Miden 85 metros, no tienen anclas y dependen de Starlink. Son los 'Roombas' marinos que prometen mantener encendida la nube de la inteligencia artificial. Pero mientras la tecnología escala en complejidad, tu capacidad de concentración se reduce. Esta noticia no habla solo de ingeniería: habla de cuánto estás dispuesto a delegar para seguir conectado.
La IA necesita energía constante. Los centros de datos consumen cada vez más electricidad, y los robots oceánicos —barcos autónomos que generan energía undimotriz— son una solución para evitar apagones. Pero hay un costo invisible: cada nuevo dispositivo, cada capa de infraestructura, exige más de tu atención. No porque tú lo operes, sino porque el ecosistema digital se vuelve más denso, más intrusivo, más difícil de ignorar.
Para el lector de Puro Flusso, esta noticia es una señal de alerta.
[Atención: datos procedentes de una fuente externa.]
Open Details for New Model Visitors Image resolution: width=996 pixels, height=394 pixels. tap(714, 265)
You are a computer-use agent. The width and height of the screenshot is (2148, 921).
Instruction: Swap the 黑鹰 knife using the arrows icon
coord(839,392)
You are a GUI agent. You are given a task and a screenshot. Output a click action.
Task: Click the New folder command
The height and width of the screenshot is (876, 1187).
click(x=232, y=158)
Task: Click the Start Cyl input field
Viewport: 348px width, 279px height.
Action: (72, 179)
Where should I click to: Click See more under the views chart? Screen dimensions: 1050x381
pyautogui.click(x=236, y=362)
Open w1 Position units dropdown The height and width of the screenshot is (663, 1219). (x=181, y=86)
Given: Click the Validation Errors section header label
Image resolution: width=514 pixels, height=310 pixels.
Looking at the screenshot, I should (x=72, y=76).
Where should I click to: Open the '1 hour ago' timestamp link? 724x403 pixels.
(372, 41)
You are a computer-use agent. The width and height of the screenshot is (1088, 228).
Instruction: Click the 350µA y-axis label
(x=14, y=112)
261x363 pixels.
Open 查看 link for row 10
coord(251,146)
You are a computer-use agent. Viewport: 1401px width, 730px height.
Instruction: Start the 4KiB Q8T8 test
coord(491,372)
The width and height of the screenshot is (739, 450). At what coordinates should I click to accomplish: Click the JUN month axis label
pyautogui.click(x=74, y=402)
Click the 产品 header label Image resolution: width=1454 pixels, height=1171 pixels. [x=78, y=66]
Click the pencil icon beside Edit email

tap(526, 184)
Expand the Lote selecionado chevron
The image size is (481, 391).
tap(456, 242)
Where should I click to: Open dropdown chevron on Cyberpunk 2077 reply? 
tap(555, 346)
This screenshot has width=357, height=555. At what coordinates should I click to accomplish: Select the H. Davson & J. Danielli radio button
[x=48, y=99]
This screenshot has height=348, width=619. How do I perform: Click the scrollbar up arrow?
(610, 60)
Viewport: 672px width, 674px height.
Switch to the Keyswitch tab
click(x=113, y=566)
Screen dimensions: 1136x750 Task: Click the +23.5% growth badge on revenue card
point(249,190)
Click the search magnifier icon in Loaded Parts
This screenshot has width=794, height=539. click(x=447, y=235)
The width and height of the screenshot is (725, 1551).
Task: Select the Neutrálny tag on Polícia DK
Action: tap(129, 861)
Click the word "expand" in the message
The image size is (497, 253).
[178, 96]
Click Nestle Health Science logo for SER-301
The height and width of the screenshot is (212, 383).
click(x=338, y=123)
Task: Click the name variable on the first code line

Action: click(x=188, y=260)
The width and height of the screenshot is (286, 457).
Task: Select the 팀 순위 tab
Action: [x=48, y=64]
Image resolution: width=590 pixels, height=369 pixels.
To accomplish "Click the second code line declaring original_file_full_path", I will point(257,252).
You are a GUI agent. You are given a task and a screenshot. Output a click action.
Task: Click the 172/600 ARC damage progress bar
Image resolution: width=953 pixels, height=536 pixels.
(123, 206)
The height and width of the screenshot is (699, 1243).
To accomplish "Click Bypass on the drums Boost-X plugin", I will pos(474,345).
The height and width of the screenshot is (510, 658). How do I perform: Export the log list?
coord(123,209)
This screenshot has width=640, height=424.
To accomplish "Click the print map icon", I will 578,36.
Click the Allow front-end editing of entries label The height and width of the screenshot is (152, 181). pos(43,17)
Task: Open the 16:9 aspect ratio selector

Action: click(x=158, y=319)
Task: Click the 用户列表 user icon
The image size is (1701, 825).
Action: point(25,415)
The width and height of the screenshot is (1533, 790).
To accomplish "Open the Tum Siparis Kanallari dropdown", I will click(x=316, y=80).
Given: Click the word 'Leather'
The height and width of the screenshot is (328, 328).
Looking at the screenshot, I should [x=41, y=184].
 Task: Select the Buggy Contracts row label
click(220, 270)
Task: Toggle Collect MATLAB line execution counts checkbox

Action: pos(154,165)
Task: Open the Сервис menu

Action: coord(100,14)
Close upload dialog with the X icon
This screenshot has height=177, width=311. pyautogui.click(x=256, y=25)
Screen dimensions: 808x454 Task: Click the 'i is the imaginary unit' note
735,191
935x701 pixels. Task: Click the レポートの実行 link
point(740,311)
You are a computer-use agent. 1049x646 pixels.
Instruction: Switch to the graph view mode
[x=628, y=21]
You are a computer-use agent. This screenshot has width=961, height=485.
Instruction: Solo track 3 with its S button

La tecnología no se está simplificando: se está volviendo más masiva, más robótica, más autónoma. Y mientras los ingenieros construyen estos gigantes para mantener la IA viva, tú sigues recibiendo notificaciones, alertas y distracciones. La paradoja es clara: la infraestructura crece, pero tu tiempo sigue siendo finito.
“Mientras la IA se sostiene con robots gigantes, tu atención se salva con silencio digital.